A franca arborização, o clima agradável, o relevo sem morros acentuados, a proximidade da cidade e das águas (ainda límpidas), eram condições que faziam desse bairro um lugar querido. Um anúncio de 04/02/1906, do jornal O Repórter, n.1, dizia:

"chamamos a attenção dos nossos leitores para o annuncio que inserimos na 4ª pagina, do Succo de Uvas da Quinta Lyndoia, preparado efficaz e proveitosissimo do sr. Sebastião Sette, que operar ao fabrico da colheita deste anno, resolveu baratear o pequeno stock que ficou do anno findo."


Mas as razões da modernidade fizeram imprimir mudanças[2]. O crescimento fez com que a municipalidade já mantivesse um fiscal no bairro [3]. Já no remoto 1932 se falava em alterar a fisionomia do lugar e a imprensa jornalística são-joanense lamentava a transformação, que mudaria o lirismo local [4]:

"Remodelar o quieto suburbio, o pittoresco arrabalde das jaboticabas famosas, deitar abaixo aquelles muros enegrecidos e aquelle aggregado de casinhas baixas, seria roubar o encanto natural que faz daquelle sitio o logar preferido, (...) a nova remodelação de Mattosinhos que, segundo foi dito, passaria por uma radical transformação que lhe haveria de alinhar as ruas em torno do grande jardim plantado ao centro."

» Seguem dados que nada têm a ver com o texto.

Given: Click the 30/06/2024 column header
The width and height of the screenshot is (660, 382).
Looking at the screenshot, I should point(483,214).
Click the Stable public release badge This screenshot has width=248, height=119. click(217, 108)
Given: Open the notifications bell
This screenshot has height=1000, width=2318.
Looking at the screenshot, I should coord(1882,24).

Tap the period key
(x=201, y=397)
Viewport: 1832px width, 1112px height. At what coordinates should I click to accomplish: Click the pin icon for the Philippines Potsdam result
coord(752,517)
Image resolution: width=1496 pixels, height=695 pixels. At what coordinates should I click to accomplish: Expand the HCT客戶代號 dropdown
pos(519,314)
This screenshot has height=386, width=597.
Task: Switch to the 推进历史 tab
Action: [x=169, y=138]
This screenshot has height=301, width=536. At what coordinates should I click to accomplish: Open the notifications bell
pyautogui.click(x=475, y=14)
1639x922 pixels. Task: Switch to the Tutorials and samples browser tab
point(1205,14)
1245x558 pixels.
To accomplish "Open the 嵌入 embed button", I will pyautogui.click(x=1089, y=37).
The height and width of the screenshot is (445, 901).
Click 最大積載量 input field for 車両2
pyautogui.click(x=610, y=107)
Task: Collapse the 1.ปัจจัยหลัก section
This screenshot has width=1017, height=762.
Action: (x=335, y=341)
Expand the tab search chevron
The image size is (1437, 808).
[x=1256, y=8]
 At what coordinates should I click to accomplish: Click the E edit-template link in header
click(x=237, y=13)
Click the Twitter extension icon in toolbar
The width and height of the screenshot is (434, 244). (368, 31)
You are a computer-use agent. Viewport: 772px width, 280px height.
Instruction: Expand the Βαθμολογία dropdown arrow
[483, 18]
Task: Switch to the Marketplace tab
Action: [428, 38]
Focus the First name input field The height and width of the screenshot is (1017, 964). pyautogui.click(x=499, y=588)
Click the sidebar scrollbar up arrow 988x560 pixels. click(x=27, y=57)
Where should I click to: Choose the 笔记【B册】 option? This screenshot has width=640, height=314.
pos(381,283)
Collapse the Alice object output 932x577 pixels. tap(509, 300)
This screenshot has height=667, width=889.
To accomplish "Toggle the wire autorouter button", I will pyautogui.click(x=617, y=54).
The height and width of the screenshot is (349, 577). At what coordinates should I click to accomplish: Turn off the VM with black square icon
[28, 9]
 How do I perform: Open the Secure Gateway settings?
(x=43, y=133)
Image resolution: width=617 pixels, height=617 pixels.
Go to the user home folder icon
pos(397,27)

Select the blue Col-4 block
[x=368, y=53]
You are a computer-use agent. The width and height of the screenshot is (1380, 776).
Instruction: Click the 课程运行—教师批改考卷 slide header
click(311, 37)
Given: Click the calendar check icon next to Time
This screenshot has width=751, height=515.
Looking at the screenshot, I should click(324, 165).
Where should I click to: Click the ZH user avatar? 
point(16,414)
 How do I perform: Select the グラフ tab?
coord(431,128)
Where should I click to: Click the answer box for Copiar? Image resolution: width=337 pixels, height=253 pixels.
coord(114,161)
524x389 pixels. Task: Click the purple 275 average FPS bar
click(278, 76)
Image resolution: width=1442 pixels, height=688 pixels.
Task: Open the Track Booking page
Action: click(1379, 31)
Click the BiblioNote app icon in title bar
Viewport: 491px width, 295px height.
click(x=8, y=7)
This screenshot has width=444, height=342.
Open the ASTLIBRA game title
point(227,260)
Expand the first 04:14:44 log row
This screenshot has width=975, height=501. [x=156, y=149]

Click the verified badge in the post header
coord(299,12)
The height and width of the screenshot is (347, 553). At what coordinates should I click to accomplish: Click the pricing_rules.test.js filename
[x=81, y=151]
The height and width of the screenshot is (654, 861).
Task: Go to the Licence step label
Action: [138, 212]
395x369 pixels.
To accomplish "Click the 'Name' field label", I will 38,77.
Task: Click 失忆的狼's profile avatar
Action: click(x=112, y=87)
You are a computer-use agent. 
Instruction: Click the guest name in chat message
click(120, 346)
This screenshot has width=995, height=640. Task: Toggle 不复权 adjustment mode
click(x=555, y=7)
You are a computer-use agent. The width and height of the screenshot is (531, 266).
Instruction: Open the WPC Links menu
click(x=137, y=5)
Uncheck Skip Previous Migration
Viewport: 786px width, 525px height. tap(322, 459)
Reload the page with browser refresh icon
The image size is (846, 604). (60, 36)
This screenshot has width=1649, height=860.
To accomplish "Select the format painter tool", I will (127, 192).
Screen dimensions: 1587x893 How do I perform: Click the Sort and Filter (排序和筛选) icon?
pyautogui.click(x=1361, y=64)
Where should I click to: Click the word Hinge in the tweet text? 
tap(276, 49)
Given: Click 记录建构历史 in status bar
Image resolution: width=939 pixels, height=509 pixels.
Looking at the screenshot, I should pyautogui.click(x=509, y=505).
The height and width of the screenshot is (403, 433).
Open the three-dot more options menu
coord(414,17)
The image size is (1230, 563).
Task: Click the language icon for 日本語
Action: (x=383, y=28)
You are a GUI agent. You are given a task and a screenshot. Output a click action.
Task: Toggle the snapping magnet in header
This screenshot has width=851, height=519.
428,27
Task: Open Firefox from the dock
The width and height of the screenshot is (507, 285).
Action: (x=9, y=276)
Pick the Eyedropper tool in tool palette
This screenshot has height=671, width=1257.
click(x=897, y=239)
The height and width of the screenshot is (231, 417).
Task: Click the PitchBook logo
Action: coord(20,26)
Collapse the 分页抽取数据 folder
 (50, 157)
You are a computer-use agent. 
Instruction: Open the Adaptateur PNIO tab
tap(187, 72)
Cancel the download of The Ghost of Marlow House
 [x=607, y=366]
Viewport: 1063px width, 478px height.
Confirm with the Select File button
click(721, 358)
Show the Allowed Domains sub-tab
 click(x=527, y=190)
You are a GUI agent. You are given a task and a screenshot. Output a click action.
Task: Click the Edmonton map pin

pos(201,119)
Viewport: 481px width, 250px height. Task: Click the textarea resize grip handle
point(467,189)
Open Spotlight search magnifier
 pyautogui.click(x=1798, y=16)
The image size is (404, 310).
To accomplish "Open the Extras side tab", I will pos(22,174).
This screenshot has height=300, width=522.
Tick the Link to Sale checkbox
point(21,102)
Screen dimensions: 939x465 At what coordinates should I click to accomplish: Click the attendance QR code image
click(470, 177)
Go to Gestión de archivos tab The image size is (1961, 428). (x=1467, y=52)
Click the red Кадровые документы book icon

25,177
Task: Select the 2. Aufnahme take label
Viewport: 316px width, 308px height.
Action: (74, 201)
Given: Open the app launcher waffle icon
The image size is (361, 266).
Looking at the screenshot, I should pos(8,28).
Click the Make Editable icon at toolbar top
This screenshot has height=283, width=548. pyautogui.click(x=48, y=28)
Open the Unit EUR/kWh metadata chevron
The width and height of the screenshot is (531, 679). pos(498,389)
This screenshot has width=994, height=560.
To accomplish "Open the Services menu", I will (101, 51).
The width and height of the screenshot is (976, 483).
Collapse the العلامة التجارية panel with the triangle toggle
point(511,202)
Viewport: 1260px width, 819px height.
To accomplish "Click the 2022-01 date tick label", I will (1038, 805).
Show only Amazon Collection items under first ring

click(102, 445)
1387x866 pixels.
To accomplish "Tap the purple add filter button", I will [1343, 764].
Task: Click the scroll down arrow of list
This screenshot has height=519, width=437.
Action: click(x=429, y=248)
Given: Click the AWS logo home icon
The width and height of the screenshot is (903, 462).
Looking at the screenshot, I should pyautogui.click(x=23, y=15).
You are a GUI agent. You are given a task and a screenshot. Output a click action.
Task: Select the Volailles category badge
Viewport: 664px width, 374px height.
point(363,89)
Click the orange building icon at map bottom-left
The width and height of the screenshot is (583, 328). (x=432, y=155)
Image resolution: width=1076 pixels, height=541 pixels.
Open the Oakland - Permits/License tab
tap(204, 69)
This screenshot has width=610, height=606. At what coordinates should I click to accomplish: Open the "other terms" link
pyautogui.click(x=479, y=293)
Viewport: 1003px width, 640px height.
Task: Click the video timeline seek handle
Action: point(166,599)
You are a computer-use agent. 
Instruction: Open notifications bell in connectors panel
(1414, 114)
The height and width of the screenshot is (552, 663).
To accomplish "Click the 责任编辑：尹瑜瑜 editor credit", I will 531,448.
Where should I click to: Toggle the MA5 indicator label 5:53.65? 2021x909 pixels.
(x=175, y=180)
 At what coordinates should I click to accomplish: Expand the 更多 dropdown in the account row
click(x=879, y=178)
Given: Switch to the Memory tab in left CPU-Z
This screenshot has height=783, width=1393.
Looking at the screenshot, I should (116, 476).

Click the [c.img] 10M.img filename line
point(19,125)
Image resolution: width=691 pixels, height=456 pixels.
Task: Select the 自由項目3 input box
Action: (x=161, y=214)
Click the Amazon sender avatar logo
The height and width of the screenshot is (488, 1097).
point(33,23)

As vetustas chácaras começam a ser vendidas para loteamentos. Seus pomares são aos poucos postos abaixo. Inúmeras casas vão se erguendo. Servirão de exemplos os seguintes anúncios de venda [5]: 

"Capital e trabalho, fraternisados, concentram-se em Matosinhos, porque esta localidade offerece-lhes, excelente campo de expansão ás suas aspirações pacíficas: - o progresso. A Chacara Santo Antonio vende lotes de terrenos em vantajosas condições ao capitalista e ao operário. Informações com José Augusto da Silva alí e com João Ramalho aqui. São João, Janeiro de 1938."

* * *

"Vende-se em Chagas Doria, uma chácara com 4 mil metros quadrados, murada e toda cultivada, com cereais e arvoredos, 3 casas de morada, com luz e agua potavel. Tratar com o proprietario: Avelino Gonçalves Ferreira, na mesma."


* * *

"Fazendinha. Vende-se a ½ quilometro de C. Doria dividida em 5 partes de jaraguá meloso e campo, boas aguadas, otimo pomar, muita cana, milho plantado, curral murado, galinheiro, paiol coberto, 3 chiqueiros cimentados, 3 tanques para ração, estrada de automovel na porta. Tratar com Joaquim Guerra."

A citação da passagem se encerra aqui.